STRUCTURE AND ACTION OF MAMMALIAN RIBONUCLEASE (ANGIOGENIN) INHIBITOR

This chapter discusses the recent studies of the mammalian ribonuclease inhibitor, and in particular, human placental ribonuclease inhibitor (PRI). Far less is known about this protein inhibitor of ribonucleases than about protein inhibitors of proteinases, for which a vast literature exists. Nevertheless, recent studies have revealed distinctive properties of this family of proteins, properties of interest from the point of view of understanding their relation to the inhibition of the activities of the mammalian RNase superfamily of enzymes, including angiogenin in particular. Angiogenin exhibits specific, saturable binding to calf pulmonary endothelial cells. It stimulates phospholipases C and A, in endothelial cells at concentrations as low as 0.1 ng/ml, but is not an endothelial cell mitogen. The 35% identity of the angiogenin primary structure to that of bovine pancreatic ribonuclease A (RNase A) is a most unexpected feature.
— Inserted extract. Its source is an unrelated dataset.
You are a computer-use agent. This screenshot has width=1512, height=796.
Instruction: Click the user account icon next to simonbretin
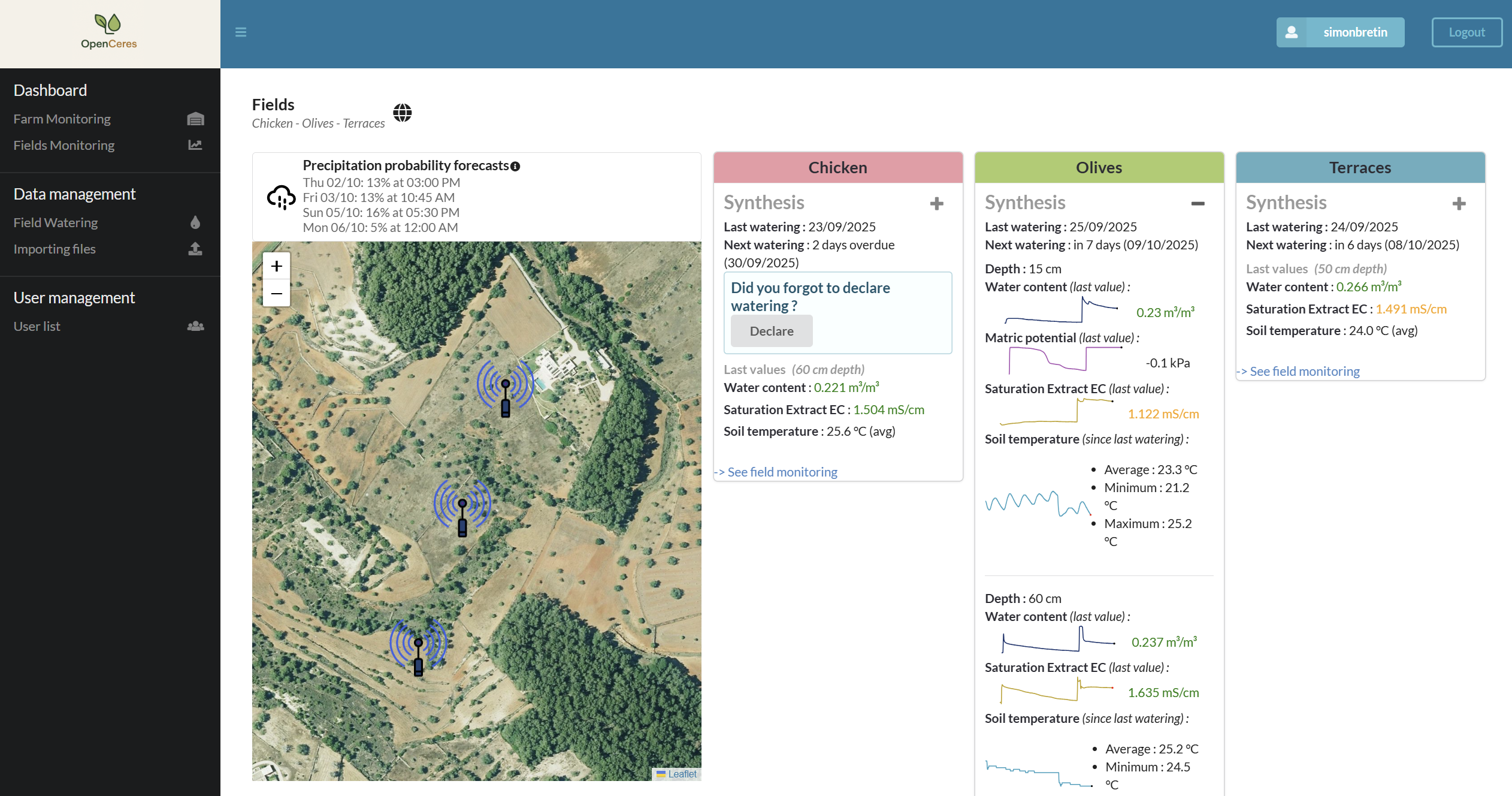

Three residues catalytically essential in RNase A (Lys-41, His-12, and His-119) are fully conserved in angiogenin. Importantly, the catalytic activity of angiogen is distinct from that of RNase A or other RNases, and this in turn, distinguishes it from all other angiogenic factors. These findings provided a unique opportunity to examine naturally occurring ribonuclease inhibitors for their antiangiogenic properties, and this resulted in the finding that the human protein RNase inhibitor abolishes both the angiogenic and ribonucleolytic and phospholipase C-stimulating activities of angiogenin. © 1993, Academic Press Inc.